# [To do]
Look through the data below and, wherever a line carries the word "computer", please copy that line.

Dataset excerpts

* * * * *

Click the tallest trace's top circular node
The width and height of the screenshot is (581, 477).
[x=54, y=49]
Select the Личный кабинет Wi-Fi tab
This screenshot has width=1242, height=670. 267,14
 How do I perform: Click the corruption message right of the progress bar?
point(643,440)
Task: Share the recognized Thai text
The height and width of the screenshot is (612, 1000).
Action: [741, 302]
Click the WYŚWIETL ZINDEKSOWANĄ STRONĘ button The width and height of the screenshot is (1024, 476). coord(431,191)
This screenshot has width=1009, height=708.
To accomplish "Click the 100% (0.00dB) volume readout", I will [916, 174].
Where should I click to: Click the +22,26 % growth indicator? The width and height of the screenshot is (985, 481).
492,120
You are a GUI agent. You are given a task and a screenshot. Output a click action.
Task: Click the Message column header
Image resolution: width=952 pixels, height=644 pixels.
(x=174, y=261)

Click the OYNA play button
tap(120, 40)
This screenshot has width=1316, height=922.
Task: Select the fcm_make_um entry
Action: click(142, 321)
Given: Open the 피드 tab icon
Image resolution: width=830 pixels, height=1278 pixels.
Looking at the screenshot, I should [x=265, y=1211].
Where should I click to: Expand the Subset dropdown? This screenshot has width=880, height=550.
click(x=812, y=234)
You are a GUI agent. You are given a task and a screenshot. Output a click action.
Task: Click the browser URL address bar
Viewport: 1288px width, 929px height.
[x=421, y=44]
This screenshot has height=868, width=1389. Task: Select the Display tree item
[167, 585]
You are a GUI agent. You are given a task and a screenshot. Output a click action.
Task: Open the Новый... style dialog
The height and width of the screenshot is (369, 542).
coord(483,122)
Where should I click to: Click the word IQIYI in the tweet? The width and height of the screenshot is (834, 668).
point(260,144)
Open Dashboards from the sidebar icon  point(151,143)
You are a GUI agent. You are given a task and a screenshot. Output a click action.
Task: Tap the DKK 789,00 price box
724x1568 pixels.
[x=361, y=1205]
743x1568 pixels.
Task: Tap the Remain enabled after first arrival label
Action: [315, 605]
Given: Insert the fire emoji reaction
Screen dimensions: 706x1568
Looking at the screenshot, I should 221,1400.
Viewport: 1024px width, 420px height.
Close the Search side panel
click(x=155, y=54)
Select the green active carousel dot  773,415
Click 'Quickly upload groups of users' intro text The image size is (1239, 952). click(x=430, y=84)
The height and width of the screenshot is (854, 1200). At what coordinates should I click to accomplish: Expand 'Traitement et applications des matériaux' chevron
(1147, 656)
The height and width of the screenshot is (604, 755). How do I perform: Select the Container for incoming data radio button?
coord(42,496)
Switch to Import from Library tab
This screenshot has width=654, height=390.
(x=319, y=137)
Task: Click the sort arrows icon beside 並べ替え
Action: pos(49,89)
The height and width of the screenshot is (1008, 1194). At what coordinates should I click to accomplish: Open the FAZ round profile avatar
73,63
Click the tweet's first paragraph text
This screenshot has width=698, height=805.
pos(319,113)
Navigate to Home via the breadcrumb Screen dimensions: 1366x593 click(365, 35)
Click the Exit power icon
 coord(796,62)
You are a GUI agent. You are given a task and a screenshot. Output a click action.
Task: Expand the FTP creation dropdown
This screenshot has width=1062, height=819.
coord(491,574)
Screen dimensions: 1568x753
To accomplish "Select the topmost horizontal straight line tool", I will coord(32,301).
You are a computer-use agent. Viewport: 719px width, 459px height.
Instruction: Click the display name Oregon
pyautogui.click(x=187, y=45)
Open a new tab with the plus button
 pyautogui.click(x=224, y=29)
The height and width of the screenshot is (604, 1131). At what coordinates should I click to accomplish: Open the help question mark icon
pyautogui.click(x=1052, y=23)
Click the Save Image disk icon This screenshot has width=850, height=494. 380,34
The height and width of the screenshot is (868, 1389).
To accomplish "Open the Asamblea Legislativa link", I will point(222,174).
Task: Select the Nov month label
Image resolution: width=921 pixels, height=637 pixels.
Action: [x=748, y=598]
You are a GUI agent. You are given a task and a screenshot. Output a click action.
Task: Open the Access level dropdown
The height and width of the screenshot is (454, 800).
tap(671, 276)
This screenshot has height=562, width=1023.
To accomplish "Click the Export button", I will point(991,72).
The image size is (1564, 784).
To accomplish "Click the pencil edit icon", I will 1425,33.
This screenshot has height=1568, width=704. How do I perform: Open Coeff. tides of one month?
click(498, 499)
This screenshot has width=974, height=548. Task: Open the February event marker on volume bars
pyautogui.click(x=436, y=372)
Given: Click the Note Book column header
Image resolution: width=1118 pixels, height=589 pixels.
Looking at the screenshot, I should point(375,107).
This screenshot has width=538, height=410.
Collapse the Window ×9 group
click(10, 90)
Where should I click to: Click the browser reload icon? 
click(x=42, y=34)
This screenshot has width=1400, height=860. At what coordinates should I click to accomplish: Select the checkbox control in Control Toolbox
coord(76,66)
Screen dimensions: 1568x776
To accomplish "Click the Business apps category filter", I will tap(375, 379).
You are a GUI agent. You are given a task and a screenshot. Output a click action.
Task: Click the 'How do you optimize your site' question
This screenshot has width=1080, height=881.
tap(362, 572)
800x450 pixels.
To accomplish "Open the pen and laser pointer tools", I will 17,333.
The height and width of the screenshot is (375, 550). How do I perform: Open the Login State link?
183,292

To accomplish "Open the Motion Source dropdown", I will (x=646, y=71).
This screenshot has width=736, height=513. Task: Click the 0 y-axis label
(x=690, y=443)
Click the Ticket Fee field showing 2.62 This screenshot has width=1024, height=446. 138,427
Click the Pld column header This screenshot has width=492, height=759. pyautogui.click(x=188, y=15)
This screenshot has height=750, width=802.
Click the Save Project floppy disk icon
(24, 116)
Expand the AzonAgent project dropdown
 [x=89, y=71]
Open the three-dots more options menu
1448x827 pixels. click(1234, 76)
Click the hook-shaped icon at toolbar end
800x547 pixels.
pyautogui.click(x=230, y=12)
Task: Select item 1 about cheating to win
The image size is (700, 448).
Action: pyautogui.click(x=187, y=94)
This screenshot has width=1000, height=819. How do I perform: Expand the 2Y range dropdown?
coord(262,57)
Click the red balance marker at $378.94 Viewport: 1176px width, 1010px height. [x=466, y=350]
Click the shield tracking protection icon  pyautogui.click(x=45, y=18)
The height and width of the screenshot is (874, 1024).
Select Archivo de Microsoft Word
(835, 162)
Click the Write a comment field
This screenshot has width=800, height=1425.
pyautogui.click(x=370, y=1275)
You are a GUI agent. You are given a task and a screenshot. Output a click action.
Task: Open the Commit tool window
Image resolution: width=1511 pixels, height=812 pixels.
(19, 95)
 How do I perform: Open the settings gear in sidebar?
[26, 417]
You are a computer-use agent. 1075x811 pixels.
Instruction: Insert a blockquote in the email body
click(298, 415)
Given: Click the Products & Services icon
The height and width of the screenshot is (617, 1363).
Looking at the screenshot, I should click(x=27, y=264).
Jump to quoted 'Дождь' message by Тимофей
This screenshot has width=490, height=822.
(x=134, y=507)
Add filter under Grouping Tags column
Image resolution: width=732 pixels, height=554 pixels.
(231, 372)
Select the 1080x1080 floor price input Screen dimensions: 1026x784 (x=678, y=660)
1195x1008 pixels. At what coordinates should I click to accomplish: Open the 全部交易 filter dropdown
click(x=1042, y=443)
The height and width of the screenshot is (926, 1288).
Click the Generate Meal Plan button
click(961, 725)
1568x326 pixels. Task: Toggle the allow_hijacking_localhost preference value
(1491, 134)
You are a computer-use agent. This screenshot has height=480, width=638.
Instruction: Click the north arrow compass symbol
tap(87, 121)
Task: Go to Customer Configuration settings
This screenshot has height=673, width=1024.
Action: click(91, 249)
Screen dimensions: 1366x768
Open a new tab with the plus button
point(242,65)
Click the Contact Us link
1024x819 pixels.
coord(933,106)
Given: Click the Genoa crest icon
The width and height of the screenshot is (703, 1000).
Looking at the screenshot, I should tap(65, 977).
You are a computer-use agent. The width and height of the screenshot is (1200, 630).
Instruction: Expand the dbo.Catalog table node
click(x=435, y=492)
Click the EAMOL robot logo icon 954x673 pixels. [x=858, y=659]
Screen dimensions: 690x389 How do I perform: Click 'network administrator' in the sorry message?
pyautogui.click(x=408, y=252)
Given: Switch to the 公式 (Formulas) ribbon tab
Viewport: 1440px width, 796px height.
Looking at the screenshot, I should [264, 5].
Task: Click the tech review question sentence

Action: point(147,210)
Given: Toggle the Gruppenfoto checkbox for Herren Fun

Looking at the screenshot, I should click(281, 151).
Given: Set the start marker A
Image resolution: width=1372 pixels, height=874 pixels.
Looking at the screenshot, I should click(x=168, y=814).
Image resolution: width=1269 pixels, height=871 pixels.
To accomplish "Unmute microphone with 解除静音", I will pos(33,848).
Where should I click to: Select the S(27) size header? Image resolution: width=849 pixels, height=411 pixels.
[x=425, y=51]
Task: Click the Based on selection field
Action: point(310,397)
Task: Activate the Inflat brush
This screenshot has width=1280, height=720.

* * * * *

# [Exercise result]
You are a computer-use agent. Viewport: 719px width, 459px height.
You are a computer-use agent. 1075x811 pixels.
You are a computer-use agent. This screenshot has height=480, width=638.
You are a computer-use agent. The width and height of the screenshot is (1200, 630).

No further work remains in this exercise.